Mining is destructive by nature. Ripping a hole open deep into the Earth’s bedrock and extracting large amounts of sedimentary rock has never been a clean or easy job; but since it is an extremely useful resource that literally fuels all manner of human consumption, it remains an accepted method. Problem is MTM has proven an even more destructive practice than traditional coal mining. Yes, for all our technology, or in this case because of it, a historically harsh occupation just got worse, only this time its pains are not only directed at the workers. Instead MTM is destroying some of America’s most potent areas of biodiversity—the Appalachian mountains.

A large opposition, ranging from widespread environmentalist groups to small and heated groups of local activists, is growing around the issue of MTM. Critics contend that MTM practices ruin the mountain environment and cause serious health concerns via the coal wash-off toxins that are released into the air and nearby streams. Dust from MTM explosions may contain sulfur compounds, which are health hazards that corrode homes and vehicles. One study found that “the cancer rate was twice as high in a community exposed to mountaintop removal mining compared to a non-mining control community.”

Health concerns aside, and though the main issue at hand has been the physical alteration of the landscape, Mountaintop removal coal mining is responsible for tenable environmental damage: The burial of almost 2,000 miles of Appalachian streams, the leveling of over 500 Appalachian mountaintops, and the ecological devastation of over 800 square miles of one of the most bio-diverse regions of our planet, as the region is  home to many endemic species that cannot be found elsewhere. MTM is critically disrupting this ecologically abundant and interconnected region when it fails to return the mountains to the state that they found them in– a practice that mining companies are legally bound to uphold.

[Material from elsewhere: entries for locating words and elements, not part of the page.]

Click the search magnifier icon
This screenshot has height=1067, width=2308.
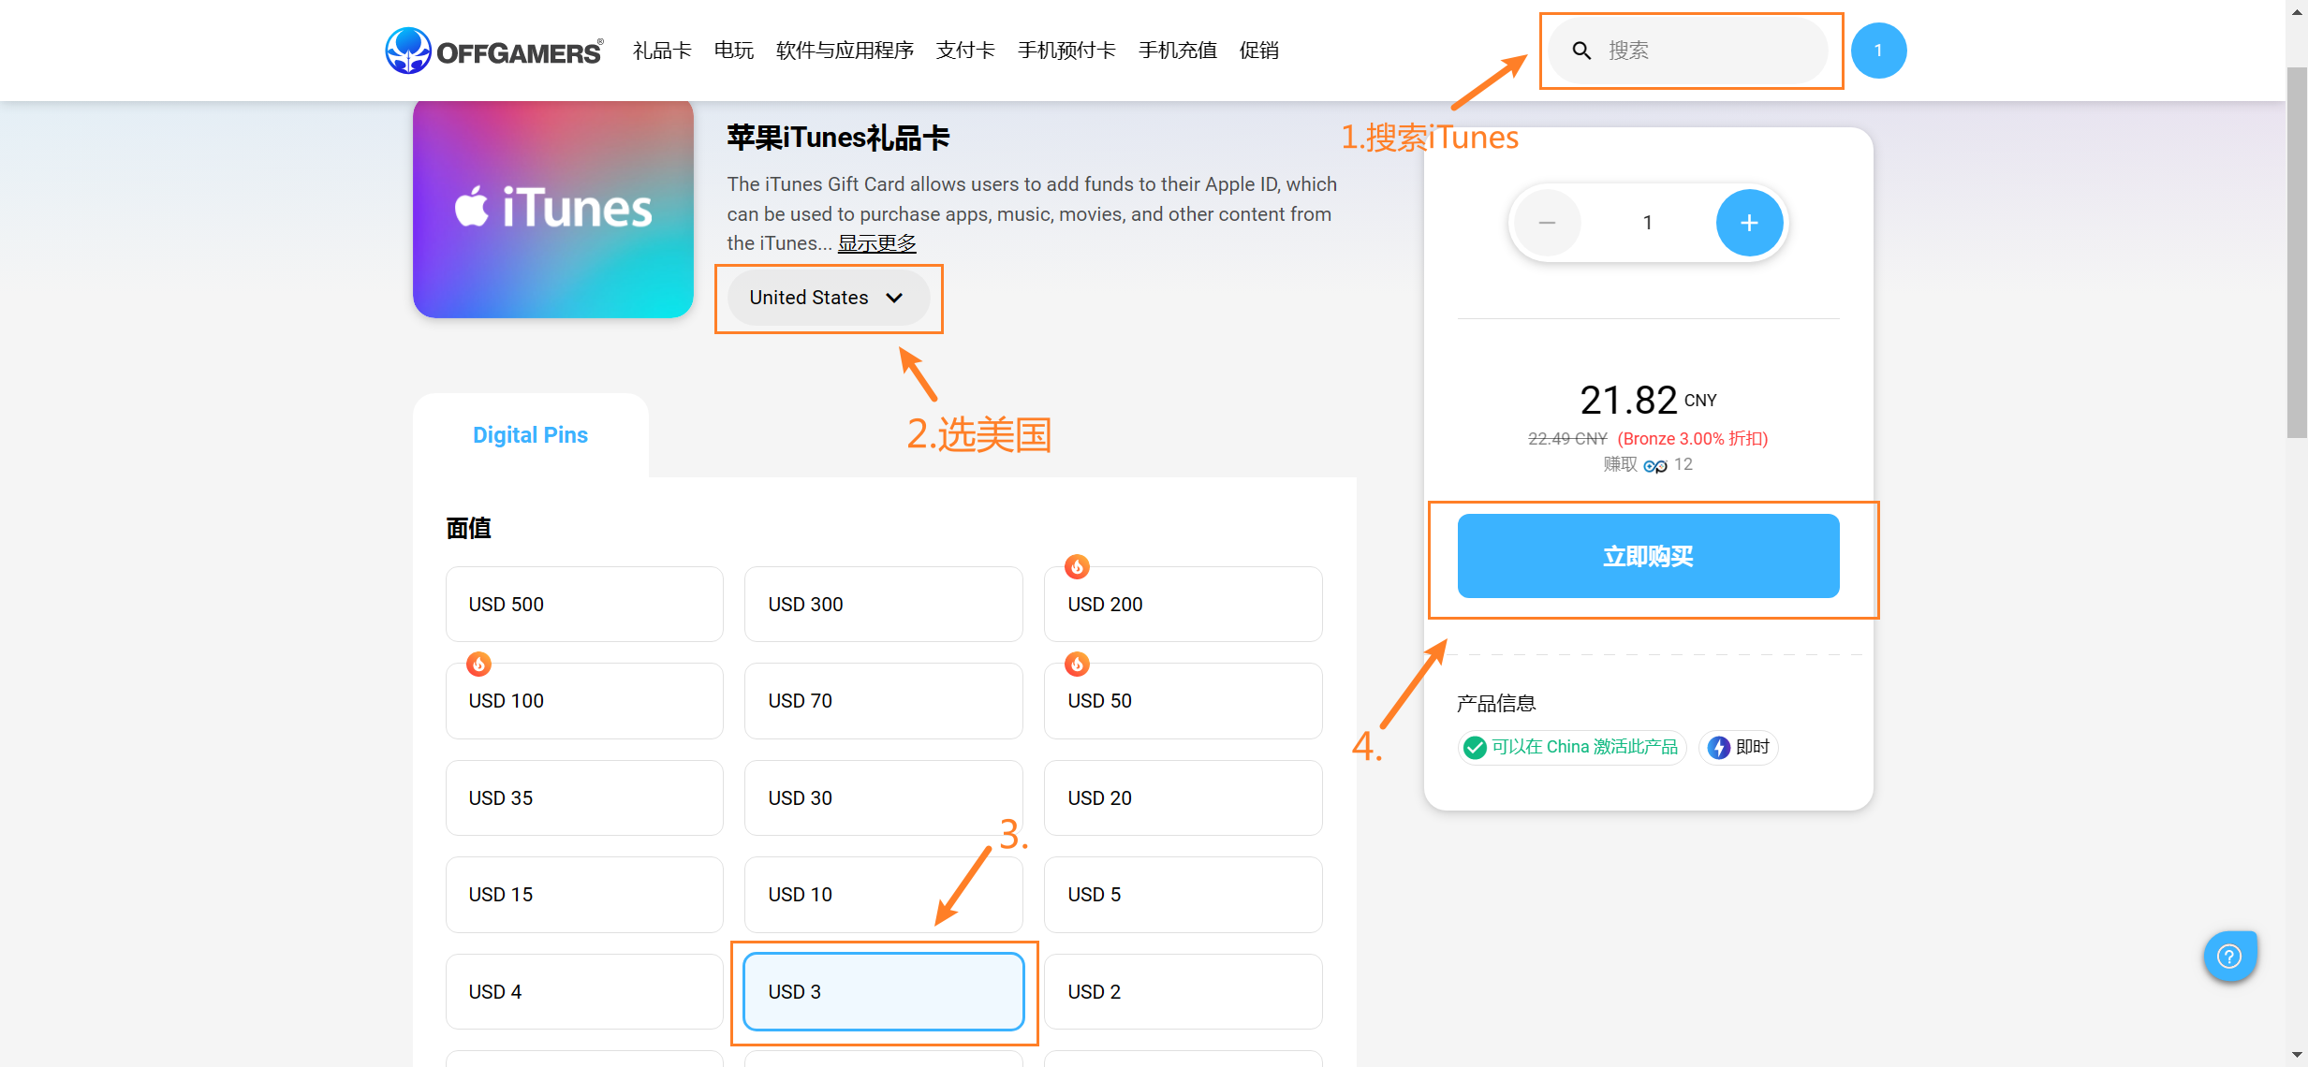coord(1581,51)
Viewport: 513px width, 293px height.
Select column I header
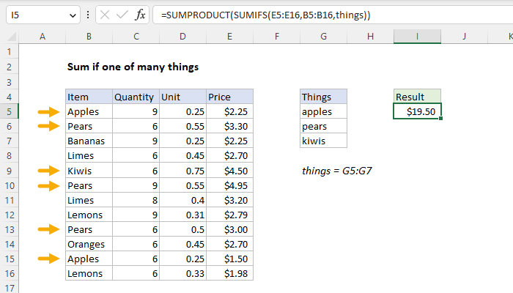417,36
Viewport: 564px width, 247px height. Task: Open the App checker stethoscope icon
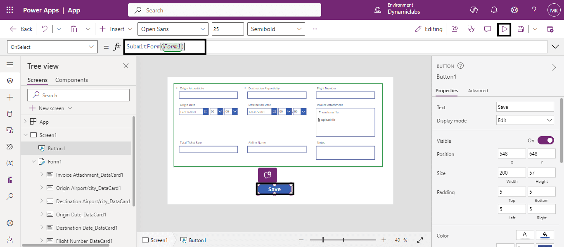click(x=471, y=29)
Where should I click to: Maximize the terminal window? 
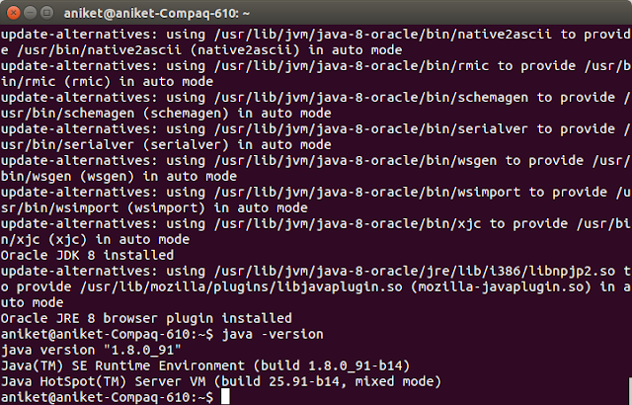[46, 13]
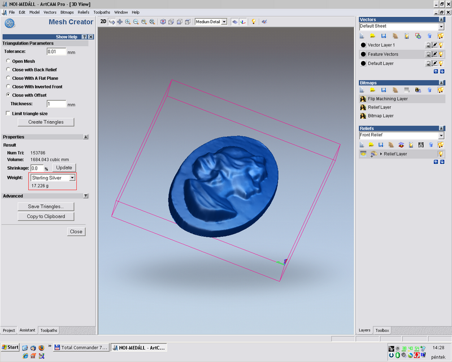The image size is (452, 362).
Task: Switch to the Toolbox tab
Action: (383, 330)
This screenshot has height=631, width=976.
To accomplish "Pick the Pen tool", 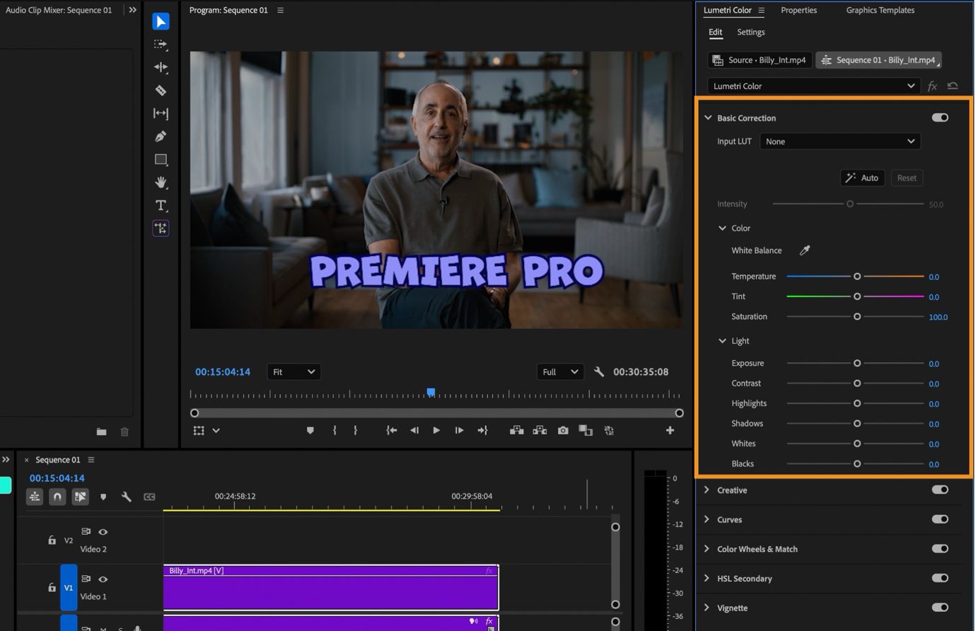I will point(161,137).
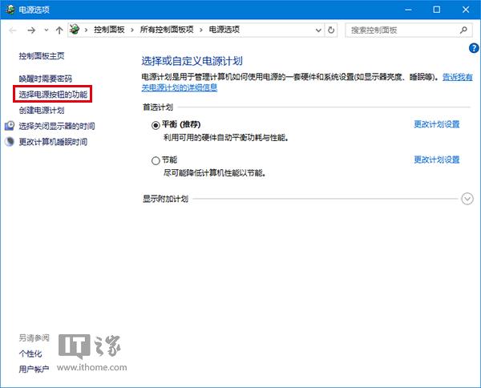481x388 pixels.
Task: Open help with the blue question mark icon
Action: coord(474,47)
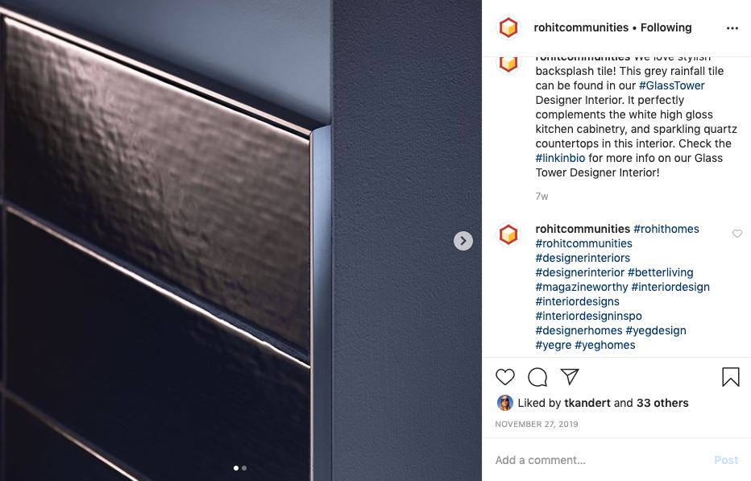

However, through legislative loopholes, word-play in the documents and deep pockets, companies are able to circumvent adherence to this policy.

Currently legislators in 11 states, prompted by citizen urging, have introduced bills banning the practice of mountaintop coal removal in their states. The list includes most states of the Appalachian mountain range, including Kentucky and West Virginia where the practice has been most prevalent.

On the more ‘radical’ end of the dilemma, many environmental action groups have lent their voices and support to the MTM issue. What began as a local issue has ballooned into a national one as opponents of MTM have systematically practiced acts of civil disobedience in order to spread their message.

The environmental action group Climate Ground Zero conducted a sit-in protest at one of MTM’s working sites for nine days before being arrested for disruption of a work site. Members of several other protest groups, including the more locally focused group Radical Action for Mountain People’s Survival, have climbed and occupied trees on blasting sites to spread awareness about the issue. The strategy has two tiers — not only do such protests stall construction, but they also gives time for those on the ground to pursue legal recourse. Some have remained in the trees for up to 30 days.

As far as legislation goes, the MTM issue has been an ongoing tug-of-war for federal agencies, environmental groups, state laws, and mining companies. So far the coal companies and their deep pockets seem to be given more leeway.

While some will decry what may seem to be just the latest fad in the environmentalist preoccupation, a closer look at the real effects of mountaintop coal removal on our fellow Americans living in these regions, as well as the undeniably gross alteration of Appalachian’s physical landscape will likely reveal the issue as one to take seriously.

The issue of mountaintop coal mining has been called a democracy issue: A clash over the rights of everyman to have access to the common resources, in this case clean air and water, against the bulldozing actions of big business. Who will win this fight is unclear at the moment, but if the practice of mountaintop coal mining is allowed to continue amidst the dedicated and continuous voice of a majority opposition, we as a country have relinquished our dearest value.